§ What needs to be done:
Present the entries below as a numbered list, omitting any blank lines, beginning with the line that contains "but [611, 67]" and continuing through the last line of the entries, both ends included.

═══

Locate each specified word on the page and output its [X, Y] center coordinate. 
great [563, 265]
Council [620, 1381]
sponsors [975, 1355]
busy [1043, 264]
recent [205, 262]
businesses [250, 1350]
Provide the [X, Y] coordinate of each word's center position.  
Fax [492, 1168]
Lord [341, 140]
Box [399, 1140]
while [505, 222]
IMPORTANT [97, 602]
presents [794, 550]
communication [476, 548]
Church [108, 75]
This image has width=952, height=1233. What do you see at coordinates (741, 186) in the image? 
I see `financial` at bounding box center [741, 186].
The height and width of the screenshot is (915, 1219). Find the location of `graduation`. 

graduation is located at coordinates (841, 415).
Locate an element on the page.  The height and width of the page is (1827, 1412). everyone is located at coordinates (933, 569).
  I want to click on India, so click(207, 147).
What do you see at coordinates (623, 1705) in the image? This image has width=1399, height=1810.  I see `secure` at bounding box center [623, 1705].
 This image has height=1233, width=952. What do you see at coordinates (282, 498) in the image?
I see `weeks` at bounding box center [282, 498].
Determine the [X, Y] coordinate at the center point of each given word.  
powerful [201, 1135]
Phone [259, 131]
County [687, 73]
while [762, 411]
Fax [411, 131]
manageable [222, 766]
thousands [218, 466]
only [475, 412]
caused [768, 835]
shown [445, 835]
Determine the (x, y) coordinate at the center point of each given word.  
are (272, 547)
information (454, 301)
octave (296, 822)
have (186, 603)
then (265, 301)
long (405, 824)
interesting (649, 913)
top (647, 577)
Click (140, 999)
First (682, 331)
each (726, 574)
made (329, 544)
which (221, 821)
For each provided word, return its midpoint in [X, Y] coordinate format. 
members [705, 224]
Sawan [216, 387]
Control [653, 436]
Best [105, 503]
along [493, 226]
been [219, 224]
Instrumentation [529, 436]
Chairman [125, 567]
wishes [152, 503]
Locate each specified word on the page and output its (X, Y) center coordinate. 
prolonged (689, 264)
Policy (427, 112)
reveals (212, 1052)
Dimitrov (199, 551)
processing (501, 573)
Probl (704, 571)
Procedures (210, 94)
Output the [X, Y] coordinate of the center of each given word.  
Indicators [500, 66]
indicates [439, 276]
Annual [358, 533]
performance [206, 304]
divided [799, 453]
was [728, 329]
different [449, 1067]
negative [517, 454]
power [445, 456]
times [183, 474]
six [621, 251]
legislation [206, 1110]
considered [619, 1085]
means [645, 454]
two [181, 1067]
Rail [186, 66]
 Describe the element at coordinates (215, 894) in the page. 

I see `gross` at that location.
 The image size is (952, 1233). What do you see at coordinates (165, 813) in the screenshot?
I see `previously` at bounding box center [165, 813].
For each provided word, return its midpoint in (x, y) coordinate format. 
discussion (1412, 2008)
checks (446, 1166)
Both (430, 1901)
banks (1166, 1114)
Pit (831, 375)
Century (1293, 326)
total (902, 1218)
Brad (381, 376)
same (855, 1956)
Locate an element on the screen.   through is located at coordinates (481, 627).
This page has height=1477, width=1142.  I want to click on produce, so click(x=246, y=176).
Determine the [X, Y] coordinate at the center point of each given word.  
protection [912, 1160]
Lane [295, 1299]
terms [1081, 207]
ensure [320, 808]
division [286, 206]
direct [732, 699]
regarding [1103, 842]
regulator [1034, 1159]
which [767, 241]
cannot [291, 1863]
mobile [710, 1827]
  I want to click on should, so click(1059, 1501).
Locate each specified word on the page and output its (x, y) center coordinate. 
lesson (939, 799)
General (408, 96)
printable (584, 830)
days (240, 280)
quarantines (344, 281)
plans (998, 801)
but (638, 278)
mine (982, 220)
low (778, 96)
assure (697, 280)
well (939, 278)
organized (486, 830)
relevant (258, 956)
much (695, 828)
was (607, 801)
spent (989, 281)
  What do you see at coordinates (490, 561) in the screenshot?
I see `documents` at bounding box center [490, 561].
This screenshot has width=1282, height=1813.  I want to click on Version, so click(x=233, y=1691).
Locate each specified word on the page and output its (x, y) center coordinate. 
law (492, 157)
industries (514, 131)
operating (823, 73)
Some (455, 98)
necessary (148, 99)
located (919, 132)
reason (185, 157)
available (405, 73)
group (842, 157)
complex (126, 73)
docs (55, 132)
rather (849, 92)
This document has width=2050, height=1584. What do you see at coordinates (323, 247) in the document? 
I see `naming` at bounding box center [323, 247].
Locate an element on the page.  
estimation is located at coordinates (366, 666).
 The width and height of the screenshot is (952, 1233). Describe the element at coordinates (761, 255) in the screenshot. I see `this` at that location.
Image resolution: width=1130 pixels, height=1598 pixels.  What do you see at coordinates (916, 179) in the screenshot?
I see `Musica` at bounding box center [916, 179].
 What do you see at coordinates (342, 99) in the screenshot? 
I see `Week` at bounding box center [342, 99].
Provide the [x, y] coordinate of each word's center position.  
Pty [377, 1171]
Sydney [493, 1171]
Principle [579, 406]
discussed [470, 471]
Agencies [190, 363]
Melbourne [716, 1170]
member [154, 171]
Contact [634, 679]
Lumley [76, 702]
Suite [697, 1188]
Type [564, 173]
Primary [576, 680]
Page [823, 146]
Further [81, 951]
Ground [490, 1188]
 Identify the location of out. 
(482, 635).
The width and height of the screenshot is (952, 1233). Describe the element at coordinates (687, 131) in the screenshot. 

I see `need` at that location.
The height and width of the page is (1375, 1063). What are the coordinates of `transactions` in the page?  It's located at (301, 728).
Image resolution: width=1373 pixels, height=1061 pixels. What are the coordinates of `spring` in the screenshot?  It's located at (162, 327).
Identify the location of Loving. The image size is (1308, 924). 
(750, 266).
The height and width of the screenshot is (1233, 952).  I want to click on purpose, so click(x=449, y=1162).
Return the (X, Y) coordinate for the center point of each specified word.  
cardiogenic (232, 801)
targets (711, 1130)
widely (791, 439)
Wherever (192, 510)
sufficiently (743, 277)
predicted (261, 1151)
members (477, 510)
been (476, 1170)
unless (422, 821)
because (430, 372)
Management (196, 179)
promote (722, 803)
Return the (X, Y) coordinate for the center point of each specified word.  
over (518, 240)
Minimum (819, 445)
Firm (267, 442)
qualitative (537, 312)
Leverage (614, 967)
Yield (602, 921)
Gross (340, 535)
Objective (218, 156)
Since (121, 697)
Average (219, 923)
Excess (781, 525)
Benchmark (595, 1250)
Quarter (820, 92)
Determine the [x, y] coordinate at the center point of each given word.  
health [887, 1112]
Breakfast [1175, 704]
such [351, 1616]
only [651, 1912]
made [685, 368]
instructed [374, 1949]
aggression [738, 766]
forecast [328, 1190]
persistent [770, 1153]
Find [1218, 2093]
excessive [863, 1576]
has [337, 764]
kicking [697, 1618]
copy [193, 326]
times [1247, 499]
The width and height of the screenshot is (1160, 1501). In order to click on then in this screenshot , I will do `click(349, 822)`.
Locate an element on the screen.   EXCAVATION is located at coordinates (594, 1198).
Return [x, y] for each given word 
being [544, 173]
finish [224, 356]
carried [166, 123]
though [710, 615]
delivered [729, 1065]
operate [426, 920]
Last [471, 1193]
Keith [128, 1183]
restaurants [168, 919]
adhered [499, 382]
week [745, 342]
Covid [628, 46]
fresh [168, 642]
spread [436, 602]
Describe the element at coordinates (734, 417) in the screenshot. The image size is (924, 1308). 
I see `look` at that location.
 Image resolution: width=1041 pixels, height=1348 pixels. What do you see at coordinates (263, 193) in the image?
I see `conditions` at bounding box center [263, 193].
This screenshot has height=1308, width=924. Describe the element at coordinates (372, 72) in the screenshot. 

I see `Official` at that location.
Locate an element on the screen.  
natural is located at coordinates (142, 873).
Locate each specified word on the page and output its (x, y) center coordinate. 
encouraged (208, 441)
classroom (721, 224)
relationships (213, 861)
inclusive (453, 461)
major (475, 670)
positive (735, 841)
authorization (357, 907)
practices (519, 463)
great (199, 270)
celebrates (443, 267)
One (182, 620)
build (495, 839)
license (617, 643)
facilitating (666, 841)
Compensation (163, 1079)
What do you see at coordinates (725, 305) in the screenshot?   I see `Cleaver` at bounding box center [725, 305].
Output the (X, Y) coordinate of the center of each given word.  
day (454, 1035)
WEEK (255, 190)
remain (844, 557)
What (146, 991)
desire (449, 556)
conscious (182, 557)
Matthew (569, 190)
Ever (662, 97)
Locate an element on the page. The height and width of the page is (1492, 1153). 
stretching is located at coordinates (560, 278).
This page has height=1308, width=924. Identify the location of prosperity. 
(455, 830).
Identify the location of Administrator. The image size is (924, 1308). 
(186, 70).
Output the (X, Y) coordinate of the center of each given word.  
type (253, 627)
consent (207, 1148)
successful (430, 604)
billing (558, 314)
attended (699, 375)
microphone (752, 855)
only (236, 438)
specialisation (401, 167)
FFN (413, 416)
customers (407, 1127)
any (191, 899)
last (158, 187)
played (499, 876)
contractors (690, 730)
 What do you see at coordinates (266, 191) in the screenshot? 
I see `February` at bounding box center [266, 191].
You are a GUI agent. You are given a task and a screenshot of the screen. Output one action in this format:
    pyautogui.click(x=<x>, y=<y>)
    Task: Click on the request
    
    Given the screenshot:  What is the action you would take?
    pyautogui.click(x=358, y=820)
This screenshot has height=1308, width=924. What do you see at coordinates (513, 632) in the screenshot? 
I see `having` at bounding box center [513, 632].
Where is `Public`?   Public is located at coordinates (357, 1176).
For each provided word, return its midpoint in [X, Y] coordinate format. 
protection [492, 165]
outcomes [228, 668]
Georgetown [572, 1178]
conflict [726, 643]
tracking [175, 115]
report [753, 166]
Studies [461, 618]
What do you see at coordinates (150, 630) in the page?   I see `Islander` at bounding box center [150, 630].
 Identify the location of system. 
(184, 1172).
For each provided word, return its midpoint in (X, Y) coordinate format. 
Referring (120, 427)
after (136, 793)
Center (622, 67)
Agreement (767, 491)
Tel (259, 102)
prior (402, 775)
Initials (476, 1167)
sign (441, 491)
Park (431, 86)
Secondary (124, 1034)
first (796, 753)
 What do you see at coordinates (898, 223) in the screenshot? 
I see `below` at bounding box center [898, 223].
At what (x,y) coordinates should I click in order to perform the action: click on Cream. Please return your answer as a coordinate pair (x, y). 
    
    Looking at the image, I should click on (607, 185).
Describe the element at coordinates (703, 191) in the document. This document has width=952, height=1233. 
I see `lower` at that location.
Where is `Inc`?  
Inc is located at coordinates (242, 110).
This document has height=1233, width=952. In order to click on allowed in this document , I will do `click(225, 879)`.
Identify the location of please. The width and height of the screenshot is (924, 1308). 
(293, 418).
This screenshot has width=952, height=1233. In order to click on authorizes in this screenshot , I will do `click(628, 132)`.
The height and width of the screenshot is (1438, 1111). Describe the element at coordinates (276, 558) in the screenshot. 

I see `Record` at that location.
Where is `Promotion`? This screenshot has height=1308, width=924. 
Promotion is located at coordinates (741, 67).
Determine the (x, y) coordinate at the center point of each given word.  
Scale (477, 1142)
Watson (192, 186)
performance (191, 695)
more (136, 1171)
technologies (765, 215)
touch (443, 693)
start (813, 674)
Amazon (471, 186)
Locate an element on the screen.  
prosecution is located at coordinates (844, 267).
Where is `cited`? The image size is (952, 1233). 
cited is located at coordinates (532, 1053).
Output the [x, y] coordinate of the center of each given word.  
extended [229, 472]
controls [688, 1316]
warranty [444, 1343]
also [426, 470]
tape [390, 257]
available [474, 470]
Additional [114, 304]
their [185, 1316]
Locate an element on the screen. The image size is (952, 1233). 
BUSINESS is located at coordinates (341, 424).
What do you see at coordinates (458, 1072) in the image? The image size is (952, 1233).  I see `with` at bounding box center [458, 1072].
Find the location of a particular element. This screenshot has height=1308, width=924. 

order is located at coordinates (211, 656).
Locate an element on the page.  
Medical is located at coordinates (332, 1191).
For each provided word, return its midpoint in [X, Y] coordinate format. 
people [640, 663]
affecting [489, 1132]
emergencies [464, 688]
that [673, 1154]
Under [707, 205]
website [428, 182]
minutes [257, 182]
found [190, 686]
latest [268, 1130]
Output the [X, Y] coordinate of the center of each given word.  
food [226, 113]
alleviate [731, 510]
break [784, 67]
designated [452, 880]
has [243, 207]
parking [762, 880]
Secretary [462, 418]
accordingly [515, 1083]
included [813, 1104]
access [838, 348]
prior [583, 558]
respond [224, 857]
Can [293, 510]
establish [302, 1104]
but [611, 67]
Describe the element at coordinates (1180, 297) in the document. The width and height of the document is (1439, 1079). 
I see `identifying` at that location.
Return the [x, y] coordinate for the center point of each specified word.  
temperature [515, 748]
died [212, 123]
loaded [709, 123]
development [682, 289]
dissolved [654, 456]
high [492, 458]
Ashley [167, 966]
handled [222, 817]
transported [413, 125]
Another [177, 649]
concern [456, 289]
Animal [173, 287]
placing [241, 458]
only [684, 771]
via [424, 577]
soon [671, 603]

═══

§ Expected output:
1. but [611, 67]
2. Describe the element at coordinates (1180, 297) in the document. The width and height of the document is (1439, 1079). 
3. I see `identifying` at that location.
4. Return the [x, y] coordinate for the center point of each specified word.  
5. temperature [515, 748]
6. died [212, 123]
7. loaded [709, 123]
8. development [682, 289]
9. dissolved [654, 456]
10. high [492, 458]
11. Ashley [167, 966]
12. handled [222, 817]
13. transported [413, 125]
14. Another [177, 649]
15. concern [456, 289]
16. Animal [173, 287]
17. placing [241, 458]
18. only [684, 771]
19. via [424, 577]
20. soon [671, 603]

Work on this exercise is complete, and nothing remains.